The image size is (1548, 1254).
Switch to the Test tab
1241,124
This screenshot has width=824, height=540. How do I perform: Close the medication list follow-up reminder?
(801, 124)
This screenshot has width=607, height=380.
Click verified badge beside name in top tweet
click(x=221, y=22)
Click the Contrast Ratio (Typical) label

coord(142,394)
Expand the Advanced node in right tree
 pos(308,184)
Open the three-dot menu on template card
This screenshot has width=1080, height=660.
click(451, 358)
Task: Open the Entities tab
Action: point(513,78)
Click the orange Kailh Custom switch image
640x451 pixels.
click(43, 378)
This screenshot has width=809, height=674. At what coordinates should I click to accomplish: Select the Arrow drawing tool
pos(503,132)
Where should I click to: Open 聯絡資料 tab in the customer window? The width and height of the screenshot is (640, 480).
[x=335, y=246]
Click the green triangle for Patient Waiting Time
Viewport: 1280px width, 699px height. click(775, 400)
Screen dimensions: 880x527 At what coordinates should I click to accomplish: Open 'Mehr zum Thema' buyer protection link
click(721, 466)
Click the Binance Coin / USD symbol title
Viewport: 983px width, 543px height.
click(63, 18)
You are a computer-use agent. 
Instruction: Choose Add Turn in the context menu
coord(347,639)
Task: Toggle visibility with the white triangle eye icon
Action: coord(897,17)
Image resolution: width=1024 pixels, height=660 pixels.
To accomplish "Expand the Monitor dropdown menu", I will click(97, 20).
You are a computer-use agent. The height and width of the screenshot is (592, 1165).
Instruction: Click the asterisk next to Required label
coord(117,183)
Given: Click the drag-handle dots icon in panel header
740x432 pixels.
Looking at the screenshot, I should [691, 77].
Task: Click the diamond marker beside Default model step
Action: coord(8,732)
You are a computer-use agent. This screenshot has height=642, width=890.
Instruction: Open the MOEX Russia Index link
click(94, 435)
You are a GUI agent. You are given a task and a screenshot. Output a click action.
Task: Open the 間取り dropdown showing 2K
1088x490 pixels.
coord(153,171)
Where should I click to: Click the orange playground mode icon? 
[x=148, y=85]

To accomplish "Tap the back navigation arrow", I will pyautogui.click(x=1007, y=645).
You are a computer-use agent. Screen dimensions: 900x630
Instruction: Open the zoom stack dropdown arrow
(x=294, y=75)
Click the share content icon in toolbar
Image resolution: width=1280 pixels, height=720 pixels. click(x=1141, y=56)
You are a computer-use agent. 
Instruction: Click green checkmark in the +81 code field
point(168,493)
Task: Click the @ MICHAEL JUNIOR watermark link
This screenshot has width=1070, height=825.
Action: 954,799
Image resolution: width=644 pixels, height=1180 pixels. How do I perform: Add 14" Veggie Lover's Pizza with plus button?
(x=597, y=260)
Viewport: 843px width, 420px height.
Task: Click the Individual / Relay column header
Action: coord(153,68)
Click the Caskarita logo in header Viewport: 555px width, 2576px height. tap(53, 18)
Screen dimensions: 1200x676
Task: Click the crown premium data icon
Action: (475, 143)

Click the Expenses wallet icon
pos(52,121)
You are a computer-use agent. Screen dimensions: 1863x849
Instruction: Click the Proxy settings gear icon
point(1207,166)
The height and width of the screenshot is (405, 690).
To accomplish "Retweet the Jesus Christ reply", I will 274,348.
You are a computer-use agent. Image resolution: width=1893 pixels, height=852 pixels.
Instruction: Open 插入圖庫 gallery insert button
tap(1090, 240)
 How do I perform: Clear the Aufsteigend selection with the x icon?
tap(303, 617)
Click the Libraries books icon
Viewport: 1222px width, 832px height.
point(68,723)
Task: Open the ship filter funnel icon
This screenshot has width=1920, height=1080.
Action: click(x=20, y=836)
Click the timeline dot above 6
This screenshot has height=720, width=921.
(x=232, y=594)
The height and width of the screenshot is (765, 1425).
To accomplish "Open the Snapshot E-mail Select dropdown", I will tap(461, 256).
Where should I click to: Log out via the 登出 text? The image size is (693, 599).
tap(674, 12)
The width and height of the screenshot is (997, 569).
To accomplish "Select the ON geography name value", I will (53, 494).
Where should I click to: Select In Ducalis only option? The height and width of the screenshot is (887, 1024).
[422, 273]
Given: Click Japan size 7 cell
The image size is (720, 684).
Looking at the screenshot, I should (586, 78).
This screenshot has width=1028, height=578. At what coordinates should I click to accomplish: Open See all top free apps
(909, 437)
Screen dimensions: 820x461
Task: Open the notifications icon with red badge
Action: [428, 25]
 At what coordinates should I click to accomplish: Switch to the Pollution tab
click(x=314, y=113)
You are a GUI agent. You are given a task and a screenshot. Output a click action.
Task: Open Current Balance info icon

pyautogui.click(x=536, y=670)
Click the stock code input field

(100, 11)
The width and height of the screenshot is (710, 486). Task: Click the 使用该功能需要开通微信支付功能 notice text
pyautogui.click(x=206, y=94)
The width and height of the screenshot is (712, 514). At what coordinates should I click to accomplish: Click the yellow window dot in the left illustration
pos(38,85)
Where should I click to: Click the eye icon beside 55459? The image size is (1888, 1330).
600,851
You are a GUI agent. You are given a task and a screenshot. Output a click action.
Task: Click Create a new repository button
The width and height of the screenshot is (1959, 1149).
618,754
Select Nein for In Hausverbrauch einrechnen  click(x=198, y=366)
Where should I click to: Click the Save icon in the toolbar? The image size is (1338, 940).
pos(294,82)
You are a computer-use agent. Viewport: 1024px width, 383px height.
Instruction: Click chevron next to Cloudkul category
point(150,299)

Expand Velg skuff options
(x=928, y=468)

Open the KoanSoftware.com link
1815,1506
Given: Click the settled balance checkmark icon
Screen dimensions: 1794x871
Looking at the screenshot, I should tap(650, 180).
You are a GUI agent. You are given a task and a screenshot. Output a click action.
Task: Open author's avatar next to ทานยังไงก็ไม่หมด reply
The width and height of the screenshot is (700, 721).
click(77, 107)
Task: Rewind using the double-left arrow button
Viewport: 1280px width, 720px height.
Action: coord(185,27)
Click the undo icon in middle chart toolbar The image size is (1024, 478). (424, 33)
══════════
Problem to solve:
Please set down each of the entries above exactly as given.

Result for this exercise:
The image size is (1548, 1254).
Switch to the Test tab
1241,124
This screenshot has width=824, height=540. How do I perform: Close the medication list follow-up reminder?
(801, 124)
This screenshot has width=607, height=380.
Click verified badge beside name in top tweet
click(x=221, y=22)
Click the Contrast Ratio (Typical) label

coord(142,394)
Expand the Advanced node in right tree
 pos(308,184)
Open the three-dot menu on template card
This screenshot has width=1080, height=660.
click(451, 358)
Task: Open the Entities tab
Action: point(513,78)
Click the orange Kailh Custom switch image
640x451 pixels.
click(43, 378)
This screenshot has width=809, height=674. At what coordinates should I click to accomplish: Select the Arrow drawing tool
pos(503,132)
Where should I click to: Open 聯絡資料 tab in the customer window? The width and height of the screenshot is (640, 480).
[x=335, y=246]
Click the green triangle for Patient Waiting Time
Viewport: 1280px width, 699px height. click(775, 400)
Screen dimensions: 880x527 At what coordinates should I click to accomplish: Open 'Mehr zum Thema' buyer protection link
click(721, 466)
Click the Binance Coin / USD symbol title
Viewport: 983px width, 543px height.
click(63, 18)
You are a computer-use agent. 
Instruction: Choose Add Turn in the context menu
coord(347,639)
Task: Toggle visibility with the white triangle eye icon
Action: coord(897,17)
Image resolution: width=1024 pixels, height=660 pixels.
To accomplish "Expand the Monitor dropdown menu", I will click(97, 20).
You are a computer-use agent. The height and width of the screenshot is (592, 1165).
Instruction: Click the asterisk next to Required label
coord(117,183)
Given: Click the drag-handle dots icon in panel header
740x432 pixels.
Looking at the screenshot, I should [691, 77].
Task: Click the diamond marker beside Default model step
Action: coord(8,732)
You are a computer-use agent. This screenshot has height=642, width=890.
Instruction: Open the MOEX Russia Index link
click(94, 435)
You are a GUI agent. You are given a task and a screenshot. Output a click action.
Task: Open the 間取り dropdown showing 2K
1088x490 pixels.
coord(153,171)
Where should I click to: Click the orange playground mode icon? 
[x=148, y=85]

To accomplish "Tap the back navigation arrow", I will pyautogui.click(x=1007, y=645).
You are a computer-use agent. Screen dimensions: 900x630
Instruction: Open the zoom stack dropdown arrow
(x=294, y=75)
Click the share content icon in toolbar
Image resolution: width=1280 pixels, height=720 pixels. click(x=1141, y=56)
You are a computer-use agent. 
Instruction: Click green checkmark in the +81 code field
point(168,493)
Task: Click the @ MICHAEL JUNIOR watermark link
This screenshot has width=1070, height=825.
Action: 954,799
Image resolution: width=644 pixels, height=1180 pixels. How do I perform: Add 14" Veggie Lover's Pizza with plus button?
(x=597, y=260)
Viewport: 843px width, 420px height.
Task: Click the Individual / Relay column header
Action: coord(153,68)
Click the Caskarita logo in header Viewport: 555px width, 2576px height. tap(53, 18)
Screen dimensions: 1200x676
Task: Click the crown premium data icon
Action: (475, 143)

Click the Expenses wallet icon
pos(52,121)
You are a computer-use agent. Screen dimensions: 1863x849
Instruction: Click the Proxy settings gear icon
point(1207,166)
The height and width of the screenshot is (405, 690).
To accomplish "Retweet the Jesus Christ reply", I will 274,348.
You are a computer-use agent. Image resolution: width=1893 pixels, height=852 pixels.
Instruction: Open 插入圖庫 gallery insert button
tap(1090, 240)
 How do I perform: Clear the Aufsteigend selection with the x icon?
tap(303, 617)
Click the Libraries books icon
Viewport: 1222px width, 832px height.
point(68,723)
Task: Open the ship filter funnel icon
This screenshot has width=1920, height=1080.
Action: click(x=20, y=836)
Click the timeline dot above 6
This screenshot has height=720, width=921.
(x=232, y=594)
The height and width of the screenshot is (765, 1425).
To accomplish "Open the Snapshot E-mail Select dropdown", I will tap(461, 256).
Where should I click to: Log out via the 登出 text? The image size is (693, 599).
tap(674, 12)
The width and height of the screenshot is (997, 569).
To accomplish "Select the ON geography name value", I will (53, 494).
Where should I click to: Select In Ducalis only option? The height and width of the screenshot is (887, 1024).
[422, 273]
Given: Click Japan size 7 cell
The image size is (720, 684).
Looking at the screenshot, I should (586, 78).
This screenshot has width=1028, height=578. At what coordinates should I click to accomplish: Open See all top free apps
(909, 437)
Screen dimensions: 820x461
Task: Open the notifications icon with red badge
Action: [428, 25]
 At what coordinates should I click to accomplish: Switch to the Pollution tab
click(x=314, y=113)
You are a GUI agent. You are given a task and a screenshot. Output a click action.
Task: Open Current Balance info icon

pyautogui.click(x=536, y=670)
Click the stock code input field

(100, 11)
The width and height of the screenshot is (710, 486). Task: Click the 使用该功能需要开通微信支付功能 notice text
pyautogui.click(x=206, y=94)
The width and height of the screenshot is (712, 514). At what coordinates should I click to accomplish: Click the yellow window dot in the left illustration
pos(38,85)
Where should I click to: Click the eye icon beside 55459? The image size is (1888, 1330).
600,851
You are a GUI agent. You are given a task and a screenshot. Output a click action.
Task: Click Create a new repository button
The width and height of the screenshot is (1959, 1149).
618,754
Select Nein for In Hausverbrauch einrechnen  click(x=198, y=366)
Where should I click to: Click the Save icon in the toolbar? The image size is (1338, 940).
pos(294,82)
You are a computer-use agent. Viewport: 1024px width, 383px height.
Instruction: Click chevron next to Cloudkul category
point(150,299)

Expand Velg skuff options
(x=928, y=468)

Open the KoanSoftware.com link
1815,1506
Given: Click the settled balance checkmark icon
Screen dimensions: 1794x871
Looking at the screenshot, I should tap(650, 180).
You are a GUI agent. You are given a task and a screenshot. Output a click action.
Task: Open author's avatar next to ทานยังไงก็ไม่หมด reply
The width and height of the screenshot is (700, 721).
click(77, 107)
Task: Rewind using the double-left arrow button
Viewport: 1280px width, 720px height.
Action: coord(185,27)
Click the undo icon in middle chart toolbar The image size is (1024, 478). (424, 33)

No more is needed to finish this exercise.